Step 2: Crop and Straighten

Trim any white borders and straighten the image if it was scanned at an angle. This gives you a clean starting point for restoration.

Step 3: Enhance Contrast and Brightness

Old photos fade over time - blacks become gray, whites become yellow, and the overall tonal range compresses. The Enhance tool uses AI to analyze the tonal distribution and restore natural contrast.

If the auto enhancement isn't quite right, follow up with the Adjust tool for manual control over brightness, contrast, and color temperature.

Step 4: Denoise

Scanned photos often have grain from the original film, scanner noise, and artifacts from the paper texture. A pass through the Denoise tool cleans this up without smearing important detail.

Use a moderate strength setting - you want to preserve the character of the photo while removing distracting noise.

Step 5: Retouch Faces

This is where smart retouching really shines. The Retouch tool uses edge-aware skin smoothing to restore faces that are damaged, faded, or spotted. It can:

  • Sharpen blurry facial features
  • Remove spots and stains from faces
  • Recover detail in small, low-resolution faces
  • Smooth damaged skin texture

The AI works best on faces that are recognizable but degraded - it enhances what's there rather than inventing what's not.

Step 6: Colorize (Optional)

If you're restoring a black-and-white photo and want to see it in color, the Colorize tool applies AI-predicted colors. Remember that the colors are the AI's best guess - they may not match reality, but they bring a vivid, lifelike quality to old images.

Step 7: Upscale

Old photos scanned at even 600 DPI are often small by modern standards. The Upscale tool uses ESRGAN to enlarge the image 2x or 4x while adding realistic detail. This is the step that transforms a small, grainy scan into a print-worthy digital image.

Step 8: Final Sharpening

After all the AI processing, a light sharpening pass tightens up edges and adds crispness. Use a subtle setting - Amount 80-100%, Radius 0.5-0.8px.

The Complete Order

The order matters. Here's the recommended sequence:

  1. Scan/digitize
  2. Crop and straighten
  3. Enhance (exposure/contrast)
  4. Denoise
  5. Retouch (faces)
  6. Colorize (if B&W)
  7. Upscale
  8. Sharpen

Tips for Different Types of Damage

Faded photos

Focus on Step 3 (Enhance). The AI can recover remarkable tonal range from faded prints.

Scratched or stained photos

The Retouch tool handles minor scratches on faces. For major damage across the image, you may need desktop software like Photoshop for manual repair.

Very small prints

Scan at the highest DPI your scanner supports. Then upscale. The more data you start with, the better the upscaling result.

Water-damaged photos

Water damage often causes color shifts and staining.
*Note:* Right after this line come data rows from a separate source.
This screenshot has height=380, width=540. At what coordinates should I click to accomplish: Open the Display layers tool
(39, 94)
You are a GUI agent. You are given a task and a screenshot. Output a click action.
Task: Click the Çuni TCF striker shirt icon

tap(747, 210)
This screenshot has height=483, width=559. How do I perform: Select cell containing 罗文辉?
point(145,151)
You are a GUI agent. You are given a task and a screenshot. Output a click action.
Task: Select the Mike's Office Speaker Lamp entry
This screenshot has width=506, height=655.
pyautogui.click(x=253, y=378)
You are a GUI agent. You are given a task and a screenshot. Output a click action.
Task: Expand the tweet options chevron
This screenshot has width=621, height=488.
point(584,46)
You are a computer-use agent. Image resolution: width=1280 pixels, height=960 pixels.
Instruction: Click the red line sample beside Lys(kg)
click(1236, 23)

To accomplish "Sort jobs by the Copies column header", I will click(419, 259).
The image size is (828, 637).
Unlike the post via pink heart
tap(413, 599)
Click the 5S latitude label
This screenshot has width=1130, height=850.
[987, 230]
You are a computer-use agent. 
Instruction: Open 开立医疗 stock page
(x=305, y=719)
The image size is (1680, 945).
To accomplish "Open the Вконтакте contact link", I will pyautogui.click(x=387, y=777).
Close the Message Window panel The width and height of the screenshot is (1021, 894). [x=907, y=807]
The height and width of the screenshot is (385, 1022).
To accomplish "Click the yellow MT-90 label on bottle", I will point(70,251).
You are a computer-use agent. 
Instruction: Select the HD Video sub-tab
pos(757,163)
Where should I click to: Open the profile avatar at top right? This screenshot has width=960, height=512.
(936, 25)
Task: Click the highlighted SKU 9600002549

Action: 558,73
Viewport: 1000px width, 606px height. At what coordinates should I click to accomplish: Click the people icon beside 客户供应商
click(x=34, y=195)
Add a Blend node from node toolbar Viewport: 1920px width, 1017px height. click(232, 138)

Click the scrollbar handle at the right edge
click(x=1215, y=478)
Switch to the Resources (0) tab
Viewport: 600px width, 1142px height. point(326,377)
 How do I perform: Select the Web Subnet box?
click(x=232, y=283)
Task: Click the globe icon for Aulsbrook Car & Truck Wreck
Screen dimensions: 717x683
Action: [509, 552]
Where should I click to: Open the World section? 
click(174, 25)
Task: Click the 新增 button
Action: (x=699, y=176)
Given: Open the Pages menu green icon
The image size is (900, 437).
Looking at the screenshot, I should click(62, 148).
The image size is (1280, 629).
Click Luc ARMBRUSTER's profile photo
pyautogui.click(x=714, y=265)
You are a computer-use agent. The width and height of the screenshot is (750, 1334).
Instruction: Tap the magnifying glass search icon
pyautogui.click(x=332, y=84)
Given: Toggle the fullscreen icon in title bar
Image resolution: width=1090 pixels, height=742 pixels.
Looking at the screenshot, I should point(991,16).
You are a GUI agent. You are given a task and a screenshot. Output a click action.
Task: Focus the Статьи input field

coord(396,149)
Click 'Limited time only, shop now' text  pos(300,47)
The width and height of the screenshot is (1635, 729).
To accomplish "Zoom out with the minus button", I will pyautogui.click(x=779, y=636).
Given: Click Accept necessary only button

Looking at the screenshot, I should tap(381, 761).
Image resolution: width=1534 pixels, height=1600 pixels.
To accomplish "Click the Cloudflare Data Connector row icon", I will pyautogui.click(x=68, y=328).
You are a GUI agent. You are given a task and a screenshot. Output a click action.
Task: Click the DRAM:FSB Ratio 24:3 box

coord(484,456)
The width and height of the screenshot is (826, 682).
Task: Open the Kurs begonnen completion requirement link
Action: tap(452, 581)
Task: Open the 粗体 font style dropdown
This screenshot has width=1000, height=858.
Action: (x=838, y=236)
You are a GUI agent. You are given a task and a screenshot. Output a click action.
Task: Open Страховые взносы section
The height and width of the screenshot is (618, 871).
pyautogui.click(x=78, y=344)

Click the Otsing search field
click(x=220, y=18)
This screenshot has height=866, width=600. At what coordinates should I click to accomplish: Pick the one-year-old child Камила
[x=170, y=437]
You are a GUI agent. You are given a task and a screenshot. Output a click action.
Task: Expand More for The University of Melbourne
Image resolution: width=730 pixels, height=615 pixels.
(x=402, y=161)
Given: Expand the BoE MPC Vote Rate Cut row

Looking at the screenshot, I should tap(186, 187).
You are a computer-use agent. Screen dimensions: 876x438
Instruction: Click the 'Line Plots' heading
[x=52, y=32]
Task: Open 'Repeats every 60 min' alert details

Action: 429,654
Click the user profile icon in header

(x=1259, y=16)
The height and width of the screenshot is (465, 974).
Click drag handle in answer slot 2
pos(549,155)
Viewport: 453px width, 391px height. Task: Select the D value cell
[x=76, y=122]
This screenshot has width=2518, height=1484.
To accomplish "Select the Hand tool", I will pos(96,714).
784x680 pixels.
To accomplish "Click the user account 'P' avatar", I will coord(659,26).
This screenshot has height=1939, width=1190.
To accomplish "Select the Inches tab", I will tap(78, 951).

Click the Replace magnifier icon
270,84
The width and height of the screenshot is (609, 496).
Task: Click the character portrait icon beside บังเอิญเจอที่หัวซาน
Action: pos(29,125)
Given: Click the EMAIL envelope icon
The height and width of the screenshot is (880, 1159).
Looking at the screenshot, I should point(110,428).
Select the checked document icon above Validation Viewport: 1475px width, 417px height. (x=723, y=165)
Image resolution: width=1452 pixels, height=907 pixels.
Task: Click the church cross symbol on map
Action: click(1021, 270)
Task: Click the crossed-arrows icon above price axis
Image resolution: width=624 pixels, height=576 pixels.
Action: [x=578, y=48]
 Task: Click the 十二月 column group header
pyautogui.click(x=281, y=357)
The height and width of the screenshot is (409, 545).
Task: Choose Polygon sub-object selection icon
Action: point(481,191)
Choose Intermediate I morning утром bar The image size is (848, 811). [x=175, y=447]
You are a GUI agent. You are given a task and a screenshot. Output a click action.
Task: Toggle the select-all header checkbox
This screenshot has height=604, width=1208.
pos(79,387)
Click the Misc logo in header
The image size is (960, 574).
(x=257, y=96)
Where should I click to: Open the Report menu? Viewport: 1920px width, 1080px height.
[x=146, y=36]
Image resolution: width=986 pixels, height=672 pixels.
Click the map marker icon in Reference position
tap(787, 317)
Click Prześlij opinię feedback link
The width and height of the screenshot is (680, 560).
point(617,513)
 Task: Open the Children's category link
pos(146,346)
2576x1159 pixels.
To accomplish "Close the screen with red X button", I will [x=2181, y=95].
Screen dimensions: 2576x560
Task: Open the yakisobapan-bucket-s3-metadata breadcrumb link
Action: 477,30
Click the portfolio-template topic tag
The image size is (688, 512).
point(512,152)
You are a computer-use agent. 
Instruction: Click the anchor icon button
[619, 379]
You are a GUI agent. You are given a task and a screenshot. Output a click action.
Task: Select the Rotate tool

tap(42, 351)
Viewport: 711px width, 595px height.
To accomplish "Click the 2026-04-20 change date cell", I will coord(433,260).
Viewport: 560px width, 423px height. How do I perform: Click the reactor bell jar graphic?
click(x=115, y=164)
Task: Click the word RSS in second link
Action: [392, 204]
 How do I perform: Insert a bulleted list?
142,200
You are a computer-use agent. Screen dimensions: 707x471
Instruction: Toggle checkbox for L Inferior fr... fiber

Start with the Adjust tool to correct color temperature, then use Enhance for contrast recovery.

Privacy Note

Family photos are deeply personal. Every tool in this workflow runs in your browser - your family's images never touch a server. This matters especially for photos of children, private family moments, and images with sentimental value that you'd never want to lose control of.

Conclusion

Photo restoration that once required professional services and hundreds of dollars can now be done at home with AI tools. The workflow takes about 5-10 minutes per photo, and the results can be genuinely remarkable. Start with your most treasured old photos - the ones you wish were higher quality, or the ones that have faded over the decades. The transformation might surprise you.